Should the vehicle break down in 2019, historical precedent indicates Manning’s job would be in considerable jeopardy.
Since the early 1960s the ACC had a single coach who endured four losing seasons in his first five and held on to his job. That was N.C. State’s gregarious Les Robinson, fired after a fifth straight losing effort in 1996.
Robinson had the advantage of being an alumnus, earning special consideration for taking over amidst a scandal-induced tightening of academic standards. Another Robinson, Steve, was jettisoned after winning in his first season at Florida State, then losing four times in four years from 1999-2002.

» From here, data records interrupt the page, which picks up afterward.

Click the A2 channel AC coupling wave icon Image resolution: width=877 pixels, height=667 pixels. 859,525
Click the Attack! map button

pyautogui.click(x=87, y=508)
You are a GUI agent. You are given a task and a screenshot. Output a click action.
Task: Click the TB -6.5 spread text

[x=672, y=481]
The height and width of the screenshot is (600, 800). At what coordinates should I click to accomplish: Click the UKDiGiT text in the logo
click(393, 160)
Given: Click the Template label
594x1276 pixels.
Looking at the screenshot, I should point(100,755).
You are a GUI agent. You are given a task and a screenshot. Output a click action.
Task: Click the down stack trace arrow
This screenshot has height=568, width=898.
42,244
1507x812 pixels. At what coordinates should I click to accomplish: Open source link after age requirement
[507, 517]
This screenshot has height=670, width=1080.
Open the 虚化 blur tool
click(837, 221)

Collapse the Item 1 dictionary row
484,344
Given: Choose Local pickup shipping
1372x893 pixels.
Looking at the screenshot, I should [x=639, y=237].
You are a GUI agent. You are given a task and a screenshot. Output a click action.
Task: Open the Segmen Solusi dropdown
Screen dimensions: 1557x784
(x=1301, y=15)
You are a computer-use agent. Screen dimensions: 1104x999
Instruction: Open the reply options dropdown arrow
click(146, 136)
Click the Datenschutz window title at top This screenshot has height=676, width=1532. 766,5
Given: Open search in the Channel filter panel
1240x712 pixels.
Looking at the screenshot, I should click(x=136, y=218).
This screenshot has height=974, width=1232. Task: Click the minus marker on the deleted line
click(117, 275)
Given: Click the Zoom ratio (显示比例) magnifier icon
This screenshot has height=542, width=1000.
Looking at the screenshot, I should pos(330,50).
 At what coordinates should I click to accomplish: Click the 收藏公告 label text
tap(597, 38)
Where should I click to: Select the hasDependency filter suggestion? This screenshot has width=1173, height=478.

Boston College coach Jim Christian is in a fix similar to Manning’s. Last season Christian’s Eagles posted the only winning record (19-16) in his first four years. His overall ACC mark entering this season is substantially worse than Manning’s, his teams never finished higher than 13th, his 2016 squad went winless in conference play, his league road record is execrable, and he hasn’t taken a squad to postseason. Christian’s program is so low-profile his job status draws scant comment nationally, unlike Manning.
Both schools have similar recent traditions, although the Demon Deacons earned more NCAA trips and AP top-25 spots than did BC in the roughly two decades following the 1989-90 opening of Joel Coliseum. During those years Wake’s fans grew accustomed to prominence and success. What’s yet to be demonstrated is whether Manning can restore that prosperity.